I’m afraid that our public avoidance of honey is hurting us as a movement. A certain number of bees are undeniably killed by honey production, but far more insects are killed, for example, in sugar production. And if we really cared about bugs we would never again eat anything either at home or in a restaurant that wasn’t strictly organically grown—after all, killing bugs is what pesticides do best. And organic production uses pesticides too (albeit “natural”). Researchers measure up to approximately 10,000 bugs per square foot of soil—that’s over 400 million per acre, 250 trillion per square mile. Even “veganically” grown produce involves the deaths of countless bugs in lost habitat, tilling, harvesting and transportation. We probably kill more bugs driving to the grocery store to get some honey-sweetened product than are killed in the product’s production.

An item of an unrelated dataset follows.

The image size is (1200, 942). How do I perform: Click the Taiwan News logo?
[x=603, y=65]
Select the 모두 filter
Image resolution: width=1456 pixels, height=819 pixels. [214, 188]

Our position on honey therefore just doesn’t make any sense, and I think the general population knows this on an intuitive level. Veganism for them, then, becomes more about some quasi-religious personal purity, rather than about stopping animal abuse. No wonder veganism can seem nonsensical to the average person. We have this kind of magical thinking; we feel good about ourselves as if we’re actually helping the animals obsessing about where some trace ingredient comes from, when in fact it may have the opposite effect. We may be hurting animals by making veganism seem more like petty dogmatic self-flagellation.
In my eyes, if we choose to avoid honey, fine. Let’s just not make a huge production of it and force everybody to do the same if they want to join the club.